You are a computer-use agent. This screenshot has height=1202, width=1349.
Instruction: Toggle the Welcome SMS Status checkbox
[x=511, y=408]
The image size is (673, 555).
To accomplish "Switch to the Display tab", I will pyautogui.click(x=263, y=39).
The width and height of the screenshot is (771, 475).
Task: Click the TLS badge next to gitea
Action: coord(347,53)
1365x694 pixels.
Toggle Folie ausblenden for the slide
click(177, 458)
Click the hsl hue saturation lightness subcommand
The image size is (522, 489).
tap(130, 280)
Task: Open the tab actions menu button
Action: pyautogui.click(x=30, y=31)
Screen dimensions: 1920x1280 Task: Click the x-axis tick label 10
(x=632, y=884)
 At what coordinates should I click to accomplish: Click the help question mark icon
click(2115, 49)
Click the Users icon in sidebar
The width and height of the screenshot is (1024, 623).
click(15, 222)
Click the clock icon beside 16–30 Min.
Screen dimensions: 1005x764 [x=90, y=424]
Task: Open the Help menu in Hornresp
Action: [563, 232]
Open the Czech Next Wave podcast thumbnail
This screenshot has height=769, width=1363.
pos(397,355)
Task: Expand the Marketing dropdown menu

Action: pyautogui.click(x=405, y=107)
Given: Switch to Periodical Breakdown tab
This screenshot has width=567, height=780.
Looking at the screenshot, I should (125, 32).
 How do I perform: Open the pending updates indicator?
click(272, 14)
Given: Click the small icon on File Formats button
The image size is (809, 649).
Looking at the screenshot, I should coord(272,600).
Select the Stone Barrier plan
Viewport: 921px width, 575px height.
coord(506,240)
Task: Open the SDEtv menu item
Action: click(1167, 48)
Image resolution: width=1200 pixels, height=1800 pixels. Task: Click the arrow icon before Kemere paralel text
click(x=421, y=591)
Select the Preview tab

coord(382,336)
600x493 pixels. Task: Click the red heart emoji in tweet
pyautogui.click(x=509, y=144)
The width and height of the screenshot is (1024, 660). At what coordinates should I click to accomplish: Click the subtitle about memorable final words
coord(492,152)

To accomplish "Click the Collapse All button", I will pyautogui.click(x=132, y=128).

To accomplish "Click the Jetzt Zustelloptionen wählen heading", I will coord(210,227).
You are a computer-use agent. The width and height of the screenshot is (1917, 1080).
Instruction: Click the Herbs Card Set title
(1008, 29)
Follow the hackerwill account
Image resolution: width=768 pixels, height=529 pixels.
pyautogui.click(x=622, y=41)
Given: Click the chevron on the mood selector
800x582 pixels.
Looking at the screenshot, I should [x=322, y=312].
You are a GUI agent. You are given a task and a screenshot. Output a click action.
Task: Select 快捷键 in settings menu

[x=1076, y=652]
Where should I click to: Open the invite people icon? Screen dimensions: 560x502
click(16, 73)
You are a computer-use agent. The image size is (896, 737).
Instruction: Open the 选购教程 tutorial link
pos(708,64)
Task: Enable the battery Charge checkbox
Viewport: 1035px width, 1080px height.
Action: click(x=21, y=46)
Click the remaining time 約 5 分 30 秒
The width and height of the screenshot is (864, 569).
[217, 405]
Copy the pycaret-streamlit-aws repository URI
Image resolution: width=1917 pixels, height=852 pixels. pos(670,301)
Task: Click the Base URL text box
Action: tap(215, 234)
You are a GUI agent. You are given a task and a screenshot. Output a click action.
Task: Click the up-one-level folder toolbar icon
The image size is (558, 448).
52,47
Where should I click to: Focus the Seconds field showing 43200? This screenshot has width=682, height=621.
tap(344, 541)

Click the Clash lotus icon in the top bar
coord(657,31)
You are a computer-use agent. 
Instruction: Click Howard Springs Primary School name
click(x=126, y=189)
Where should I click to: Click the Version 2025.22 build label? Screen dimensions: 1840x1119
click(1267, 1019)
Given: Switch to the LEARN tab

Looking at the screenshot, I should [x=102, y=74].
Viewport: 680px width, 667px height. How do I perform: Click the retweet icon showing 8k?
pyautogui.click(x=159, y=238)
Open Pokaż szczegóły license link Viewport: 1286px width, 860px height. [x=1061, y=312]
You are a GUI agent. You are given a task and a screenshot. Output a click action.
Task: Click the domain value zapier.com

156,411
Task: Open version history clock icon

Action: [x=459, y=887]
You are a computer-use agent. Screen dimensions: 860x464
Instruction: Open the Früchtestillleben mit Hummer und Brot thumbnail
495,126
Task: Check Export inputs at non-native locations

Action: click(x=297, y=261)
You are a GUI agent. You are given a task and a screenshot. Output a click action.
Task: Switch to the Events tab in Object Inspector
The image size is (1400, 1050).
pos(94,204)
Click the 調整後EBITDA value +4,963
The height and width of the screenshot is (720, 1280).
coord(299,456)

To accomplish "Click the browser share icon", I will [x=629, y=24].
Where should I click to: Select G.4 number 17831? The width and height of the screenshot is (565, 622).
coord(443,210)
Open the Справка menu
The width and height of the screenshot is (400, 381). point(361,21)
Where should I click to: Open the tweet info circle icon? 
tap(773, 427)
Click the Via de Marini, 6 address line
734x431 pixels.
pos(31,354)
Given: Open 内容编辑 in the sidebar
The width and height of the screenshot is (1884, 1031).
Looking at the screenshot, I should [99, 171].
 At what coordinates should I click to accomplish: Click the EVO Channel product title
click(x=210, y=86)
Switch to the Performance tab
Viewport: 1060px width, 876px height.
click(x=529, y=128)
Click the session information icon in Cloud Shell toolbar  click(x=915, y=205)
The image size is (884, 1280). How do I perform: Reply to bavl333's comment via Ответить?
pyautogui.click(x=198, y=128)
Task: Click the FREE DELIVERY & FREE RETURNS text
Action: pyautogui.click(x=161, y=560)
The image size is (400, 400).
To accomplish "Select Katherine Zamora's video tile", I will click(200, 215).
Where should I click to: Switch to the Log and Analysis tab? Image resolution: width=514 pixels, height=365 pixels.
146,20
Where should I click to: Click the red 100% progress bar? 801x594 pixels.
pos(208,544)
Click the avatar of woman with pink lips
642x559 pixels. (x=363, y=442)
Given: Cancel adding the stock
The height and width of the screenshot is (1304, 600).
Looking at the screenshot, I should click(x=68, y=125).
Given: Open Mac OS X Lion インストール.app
※
The response must contain every entry, each one identical to the original.

You are a computer-use agent. This screenshot has height=1202, width=1349.
Instruction: Toggle the Welcome SMS Status checkbox
[x=511, y=408]
The image size is (673, 555).
To accomplish "Switch to the Display tab", I will pyautogui.click(x=263, y=39).
The width and height of the screenshot is (771, 475).
Task: Click the TLS badge next to gitea
Action: coord(347,53)
1365x694 pixels.
Toggle Folie ausblenden for the slide
click(177, 458)
Click the hsl hue saturation lightness subcommand
The image size is (522, 489).
tap(130, 280)
Task: Open the tab actions menu button
Action: pyautogui.click(x=30, y=31)
Screen dimensions: 1920x1280 Task: Click the x-axis tick label 10
(x=632, y=884)
 At what coordinates should I click to accomplish: Click the help question mark icon
click(2115, 49)
Click the Users icon in sidebar
The width and height of the screenshot is (1024, 623).
click(15, 222)
Click the clock icon beside 16–30 Min.
Screen dimensions: 1005x764 [x=90, y=424]
Task: Open the Help menu in Hornresp
Action: [563, 232]
Open the Czech Next Wave podcast thumbnail
This screenshot has height=769, width=1363.
pos(397,355)
Task: Expand the Marketing dropdown menu

Action: pyautogui.click(x=405, y=107)
Given: Switch to Periodical Breakdown tab
This screenshot has width=567, height=780.
Looking at the screenshot, I should (125, 32).
 How do I perform: Open the pending updates indicator?
click(272, 14)
Given: Click the small icon on File Formats button
The image size is (809, 649).
Looking at the screenshot, I should coord(272,600).
Select the Stone Barrier plan
Viewport: 921px width, 575px height.
coord(506,240)
Task: Open the SDEtv menu item
Action: click(1167, 48)
Image resolution: width=1200 pixels, height=1800 pixels. Task: Click the arrow icon before Kemere paralel text
click(x=421, y=591)
Select the Preview tab

coord(382,336)
600x493 pixels. Task: Click the red heart emoji in tweet
pyautogui.click(x=509, y=144)
The width and height of the screenshot is (1024, 660). At what coordinates should I click to accomplish: Click the subtitle about memorable final words
coord(492,152)

To accomplish "Click the Collapse All button", I will pyautogui.click(x=132, y=128).

To accomplish "Click the Jetzt Zustelloptionen wählen heading", I will coord(210,227).
You are a computer-use agent. The width and height of the screenshot is (1917, 1080).
Instruction: Click the Herbs Card Set title
(1008, 29)
Follow the hackerwill account
Image resolution: width=768 pixels, height=529 pixels.
pyautogui.click(x=622, y=41)
Given: Click the chevron on the mood selector
800x582 pixels.
Looking at the screenshot, I should [x=322, y=312].
You are a GUI agent. You are given a task and a screenshot. Output a click action.
Task: Select 快捷键 in settings menu

[x=1076, y=652]
Where should I click to: Open the invite people icon? Screen dimensions: 560x502
click(16, 73)
You are a computer-use agent. The image size is (896, 737).
Instruction: Open the 选购教程 tutorial link
pos(708,64)
Task: Enable the battery Charge checkbox
Viewport: 1035px width, 1080px height.
Action: click(x=21, y=46)
Click the remaining time 約 5 分 30 秒
The width and height of the screenshot is (864, 569).
[217, 405]
Copy the pycaret-streamlit-aws repository URI
Image resolution: width=1917 pixels, height=852 pixels. pos(670,301)
Task: Click the Base URL text box
Action: tap(215, 234)
You are a GUI agent. You are given a task and a screenshot. Output a click action.
Task: Click the up-one-level folder toolbar icon
The image size is (558, 448).
52,47
Where should I click to: Focus the Seconds field showing 43200? This screenshot has width=682, height=621.
tap(344, 541)

Click the Clash lotus icon in the top bar
coord(657,31)
You are a computer-use agent. 
Instruction: Click Howard Springs Primary School name
click(x=126, y=189)
Where should I click to: Click the Version 2025.22 build label? Screen dimensions: 1840x1119
click(1267, 1019)
Given: Switch to the LEARN tab

Looking at the screenshot, I should [x=102, y=74].
Viewport: 680px width, 667px height. How do I perform: Click the retweet icon showing 8k?
pyautogui.click(x=159, y=238)
Open Pokaż szczegóły license link Viewport: 1286px width, 860px height. [x=1061, y=312]
You are a GUI agent. You are given a task and a screenshot. Output a click action.
Task: Click the domain value zapier.com

156,411
Task: Open version history clock icon

Action: [x=459, y=887]
You are a computer-use agent. Screen dimensions: 860x464
Instruction: Open the Früchtestillleben mit Hummer und Brot thumbnail
495,126
Task: Check Export inputs at non-native locations

Action: click(x=297, y=261)
You are a GUI agent. You are given a task and a screenshot. Output a click action.
Task: Switch to the Events tab in Object Inspector
The image size is (1400, 1050).
pos(94,204)
Click the 調整後EBITDA value +4,963
The height and width of the screenshot is (720, 1280).
coord(299,456)

To accomplish "Click the browser share icon", I will [x=629, y=24].
Where should I click to: Select G.4 number 17831? The width and height of the screenshot is (565, 622).
coord(443,210)
Open the Справка menu
The width and height of the screenshot is (400, 381). point(361,21)
Where should I click to: Open the tweet info circle icon? 
tap(773, 427)
Click the Via de Marini, 6 address line
734x431 pixels.
pos(31,354)
Given: Open 内容编辑 in the sidebar
The width and height of the screenshot is (1884, 1031).
Looking at the screenshot, I should [99, 171].
 At what coordinates should I click to accomplish: Click the EVO Channel product title
click(x=210, y=86)
Switch to the Performance tab
Viewport: 1060px width, 876px height.
click(x=529, y=128)
Click the session information icon in Cloud Shell toolbar  click(x=915, y=205)
The image size is (884, 1280). How do I perform: Reply to bavl333's comment via Ответить?
pyautogui.click(x=198, y=128)
Task: Click the FREE DELIVERY & FREE RETURNS text
Action: pyautogui.click(x=161, y=560)
The image size is (400, 400).
To accomplish "Select Katherine Zamora's video tile", I will click(200, 215).
Where should I click to: Switch to the Log and Analysis tab? Image resolution: width=514 pixels, height=365 pixels.
146,20
Where should I click to: Click the red 100% progress bar? 801x594 pixels.
pos(208,544)
Click the avatar of woman with pink lips
642x559 pixels. (x=363, y=442)
Given: Cancel adding the stock
The height and width of the screenshot is (1304, 600).
Looking at the screenshot, I should click(x=68, y=125).
Given: Open Mac OS X Lion インストール.app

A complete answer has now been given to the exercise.